#111 RNAseq of microdissected collecting ducts revealing the early signaling mediating the loss of aquaporin 2 after K+ deprivation

Abstract

Abstract Background and Aims Potassium (K+) deficiency could cause a reduction in urinary concentrating ability, resulting in nephrogenic diabetes insipidus (NDI), but the detailed mechanism remains unclear. Recently, transcriptomic and proteomic data from acquired NDI models reveal that oxidative stress, apoptosis, and inflammatory signaling are associated with AQP2 loss. We aim to explore the early signaling after K+ deprivation in collecting ducts. Method Immunoblotting of kidney lysate were performed at 0, 12, 24, and 48 hours after K+ deprivation in rats. Serum and urine biochemistry were also recorded.

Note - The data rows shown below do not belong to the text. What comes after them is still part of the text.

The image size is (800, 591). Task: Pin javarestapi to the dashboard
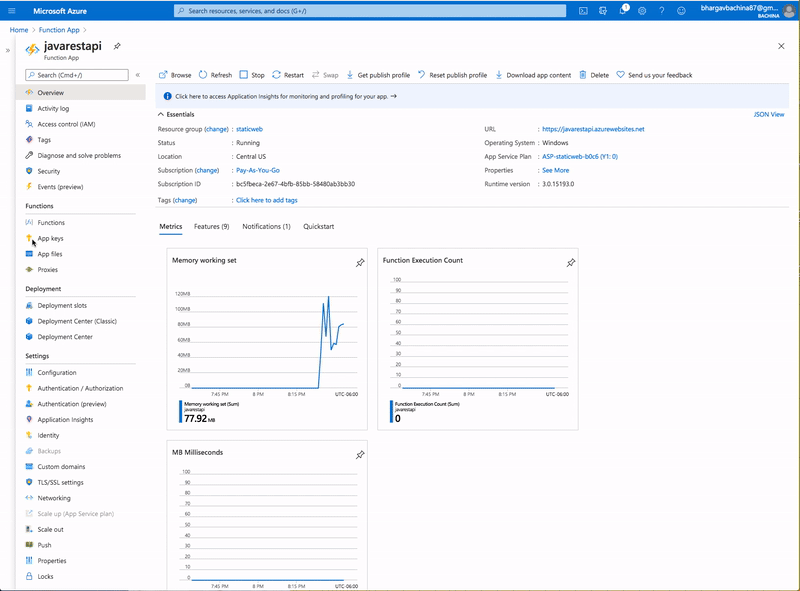coord(116,45)
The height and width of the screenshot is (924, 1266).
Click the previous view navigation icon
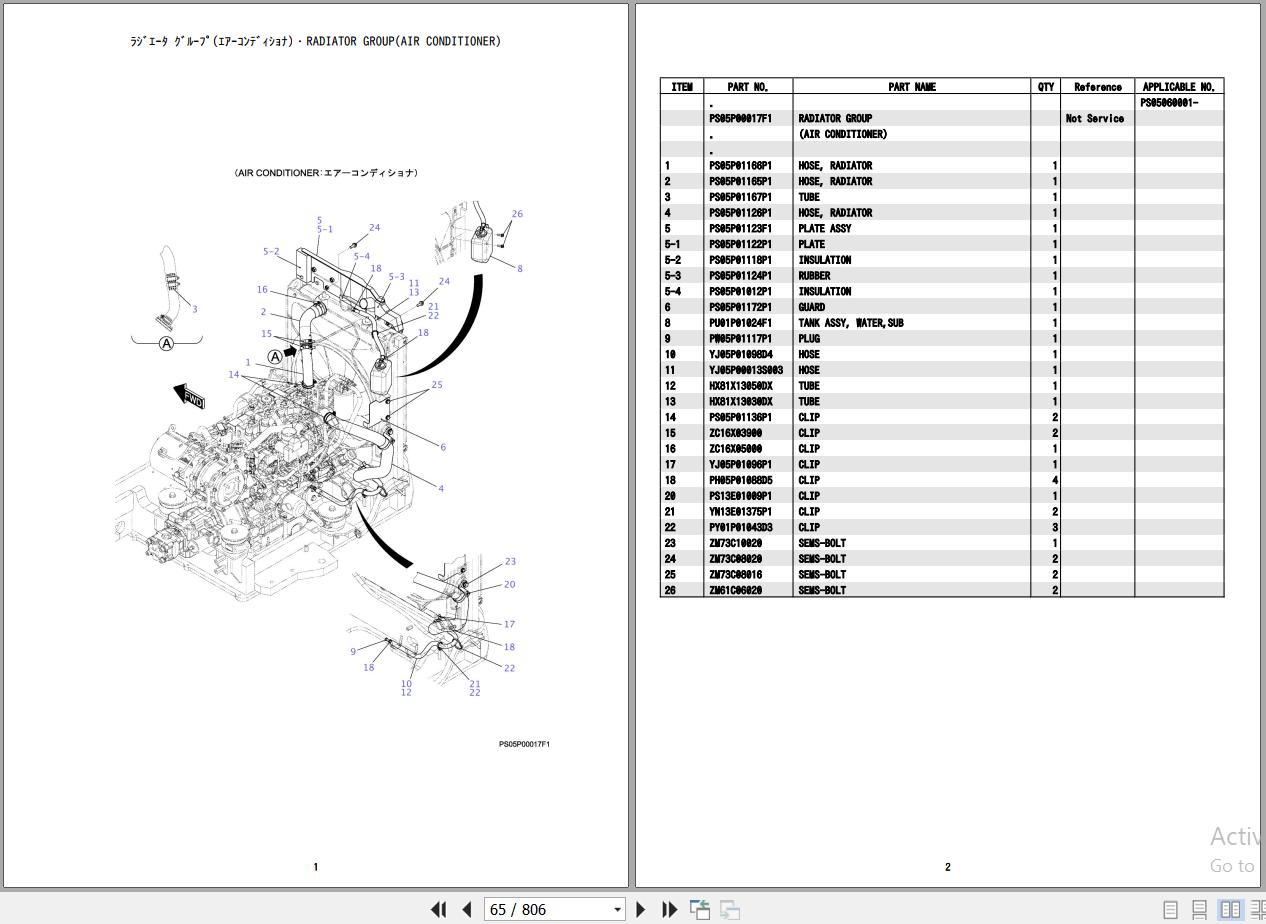(x=700, y=909)
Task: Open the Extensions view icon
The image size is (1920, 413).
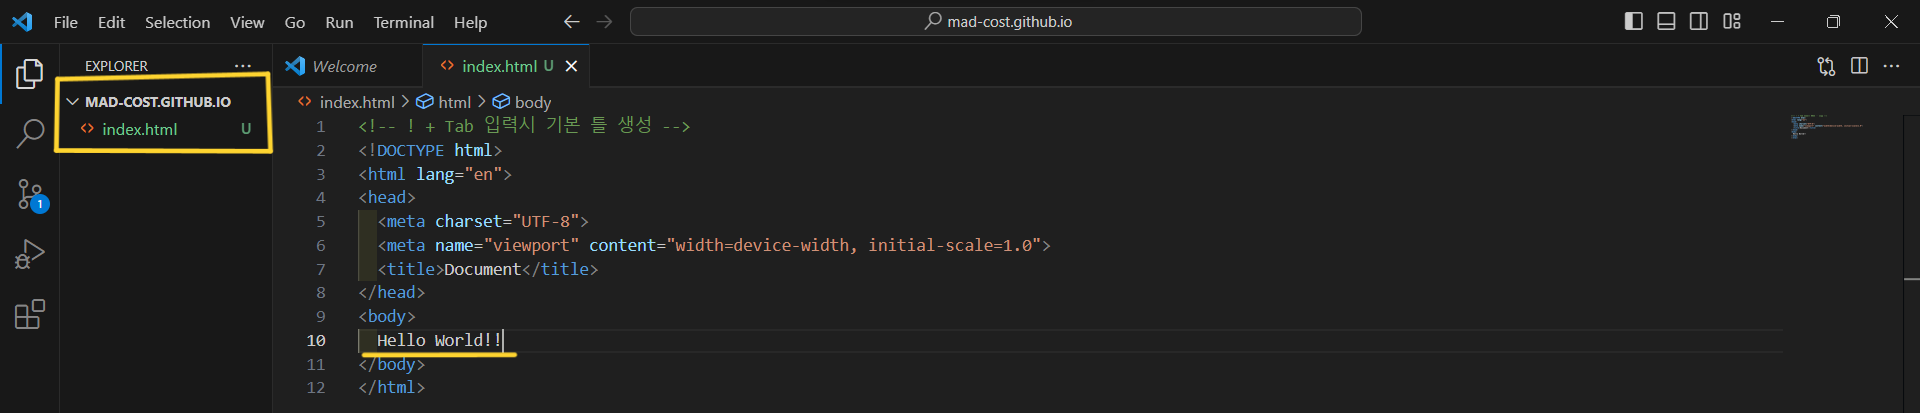Action: [x=30, y=315]
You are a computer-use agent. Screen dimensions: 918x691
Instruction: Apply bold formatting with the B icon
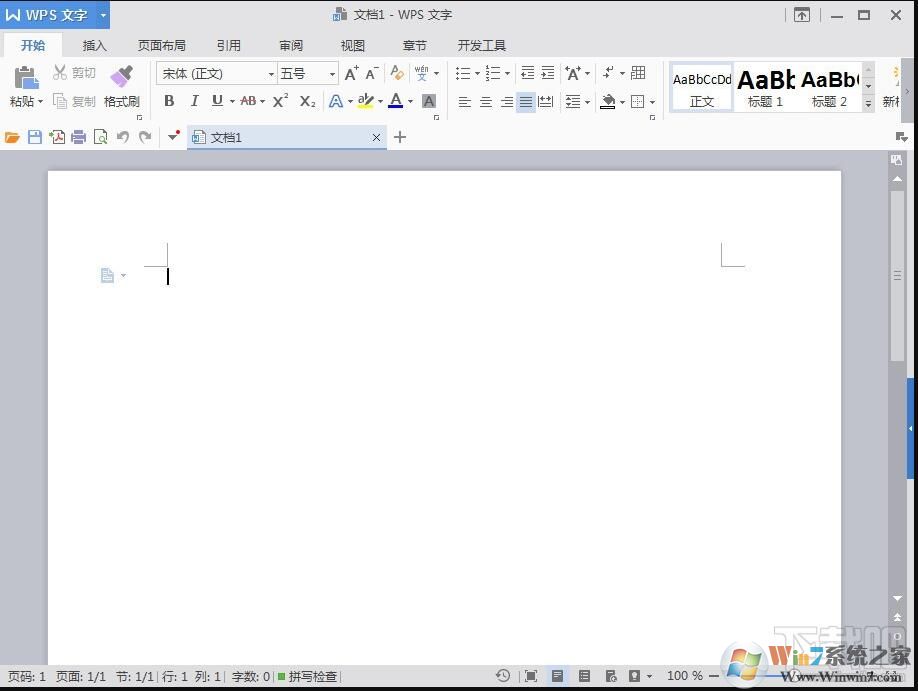(x=169, y=101)
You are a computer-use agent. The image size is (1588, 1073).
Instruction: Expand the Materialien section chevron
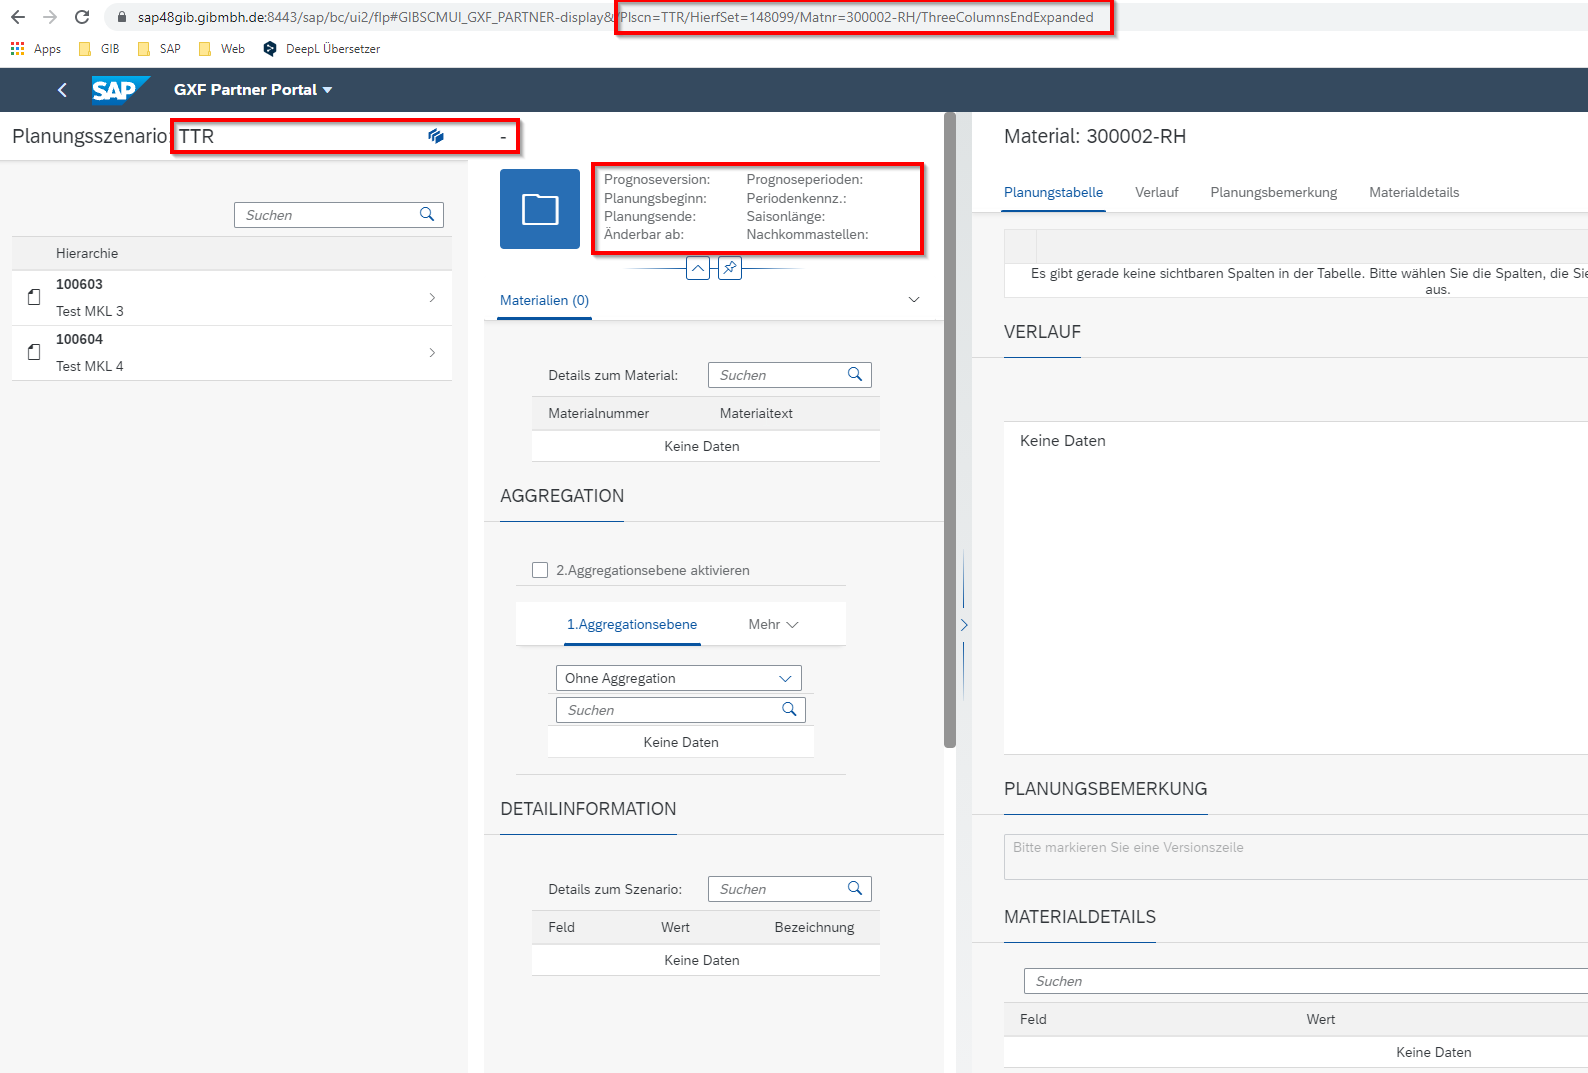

Based on immunoblotting, cortical collecting ducts (CCDs) were microdissected from rats at 6 hrs after K+ deprivation versus time controls. Small samples RNA-Seq was carried out independently in K+ deprivation rats versus controls (n = 4). Results Immunoblotting of bulk kidney showed a decreased in AQP2 protein abundance at 12 hours of K+ deprivation diet, and urine osmolality was significantly decreased at 24 hours, confirming the animal model of K+ deprivation-induced NDI. Small samples RNA-Seq data of CCDs at 6 hrs after K+ deprivation showed Aqp2, Aqp3, and Atp1a1 were significantly downregulated. It also revealed that chemokine transcripts (Ccl20 and Ccl28) were increased significantly. We also carried out analysis of Gene Ontology Biological Process terms that are statistically over-represented in the list of 88 “Increased Transcripts” at 6 hrs of K+ deprivation in CCDs, and many of the terms are related to glutathione metabolic process, cell chemotaxis, cellular response to lipopolysaccharide, consistent with an inflammatory response. Conclusion Our small samples RNA-Seq from microdissected CCDs in rats showed early cellular signaling changes in activation of oxidative stress and inflammatory signaling causing loss of aquaporin-2 in K+ deficiency induced NDI.